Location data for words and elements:
◇ ◇ ◇

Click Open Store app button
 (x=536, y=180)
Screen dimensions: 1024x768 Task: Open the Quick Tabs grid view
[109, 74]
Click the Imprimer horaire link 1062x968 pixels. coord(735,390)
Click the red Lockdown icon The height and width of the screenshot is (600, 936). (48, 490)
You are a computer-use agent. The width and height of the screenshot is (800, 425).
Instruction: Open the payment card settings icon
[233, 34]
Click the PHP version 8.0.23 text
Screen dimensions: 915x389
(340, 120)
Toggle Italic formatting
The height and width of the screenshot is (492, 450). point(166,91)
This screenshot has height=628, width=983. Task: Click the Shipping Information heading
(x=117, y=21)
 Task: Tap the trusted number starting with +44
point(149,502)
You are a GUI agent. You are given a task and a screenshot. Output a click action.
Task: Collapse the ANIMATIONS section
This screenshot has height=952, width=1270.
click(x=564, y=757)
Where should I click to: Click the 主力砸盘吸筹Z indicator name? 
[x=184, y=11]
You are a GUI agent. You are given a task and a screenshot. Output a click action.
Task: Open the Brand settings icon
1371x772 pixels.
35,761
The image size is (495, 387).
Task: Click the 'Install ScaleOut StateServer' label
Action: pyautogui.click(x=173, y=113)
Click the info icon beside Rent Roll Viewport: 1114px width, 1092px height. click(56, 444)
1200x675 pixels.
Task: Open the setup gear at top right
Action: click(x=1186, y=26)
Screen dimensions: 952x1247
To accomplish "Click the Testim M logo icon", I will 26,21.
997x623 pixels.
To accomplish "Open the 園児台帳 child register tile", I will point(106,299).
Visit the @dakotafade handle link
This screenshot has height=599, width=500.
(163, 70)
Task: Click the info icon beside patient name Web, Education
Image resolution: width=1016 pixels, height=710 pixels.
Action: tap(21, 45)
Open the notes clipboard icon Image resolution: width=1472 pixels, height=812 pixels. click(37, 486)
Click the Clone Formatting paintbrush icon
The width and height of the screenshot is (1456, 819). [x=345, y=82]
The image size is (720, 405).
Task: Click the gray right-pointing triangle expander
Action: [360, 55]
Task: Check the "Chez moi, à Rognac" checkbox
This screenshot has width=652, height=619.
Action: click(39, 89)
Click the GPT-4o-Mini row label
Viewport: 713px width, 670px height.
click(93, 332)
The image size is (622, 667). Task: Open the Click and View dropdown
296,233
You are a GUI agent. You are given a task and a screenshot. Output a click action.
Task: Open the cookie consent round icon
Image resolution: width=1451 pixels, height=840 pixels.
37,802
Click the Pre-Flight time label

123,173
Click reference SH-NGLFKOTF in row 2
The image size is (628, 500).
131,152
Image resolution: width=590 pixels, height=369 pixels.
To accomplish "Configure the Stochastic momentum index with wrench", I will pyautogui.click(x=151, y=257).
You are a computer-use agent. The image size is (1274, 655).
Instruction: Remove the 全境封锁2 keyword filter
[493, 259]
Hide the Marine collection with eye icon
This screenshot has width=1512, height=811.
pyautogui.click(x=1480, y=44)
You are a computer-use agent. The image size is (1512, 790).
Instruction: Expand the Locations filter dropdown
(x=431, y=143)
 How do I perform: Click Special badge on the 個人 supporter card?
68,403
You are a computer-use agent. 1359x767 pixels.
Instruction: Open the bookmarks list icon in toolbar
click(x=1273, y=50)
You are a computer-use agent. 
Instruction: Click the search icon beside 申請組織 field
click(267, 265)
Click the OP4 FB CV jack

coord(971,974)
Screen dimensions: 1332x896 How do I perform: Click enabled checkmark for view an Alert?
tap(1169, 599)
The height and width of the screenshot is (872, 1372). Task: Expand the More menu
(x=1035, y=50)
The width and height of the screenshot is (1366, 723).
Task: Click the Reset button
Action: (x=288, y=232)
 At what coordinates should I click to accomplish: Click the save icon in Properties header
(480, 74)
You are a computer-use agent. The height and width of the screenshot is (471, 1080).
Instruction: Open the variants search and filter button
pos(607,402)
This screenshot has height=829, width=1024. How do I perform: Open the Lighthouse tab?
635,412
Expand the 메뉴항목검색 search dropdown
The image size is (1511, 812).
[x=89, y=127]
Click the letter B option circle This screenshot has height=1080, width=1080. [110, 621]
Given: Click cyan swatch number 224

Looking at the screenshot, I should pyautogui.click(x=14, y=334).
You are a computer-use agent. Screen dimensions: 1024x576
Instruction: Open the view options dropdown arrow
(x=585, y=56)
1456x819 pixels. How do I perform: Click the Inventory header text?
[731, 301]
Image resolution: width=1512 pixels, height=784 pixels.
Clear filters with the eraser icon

◇ ◇ ◇

> _REQUIREMENTS_
Could you gather every line in the items above that holds the word "dropdown" and copy each of those lines in full?

> _ANSWER BELOW_
The image size is (622, 667). Task: Open the Click and View dropdown
Instruction: Expand the Locations filter dropdown
Expand the 메뉴항목검색 search dropdown
Instruction: Open the view options dropdown arrow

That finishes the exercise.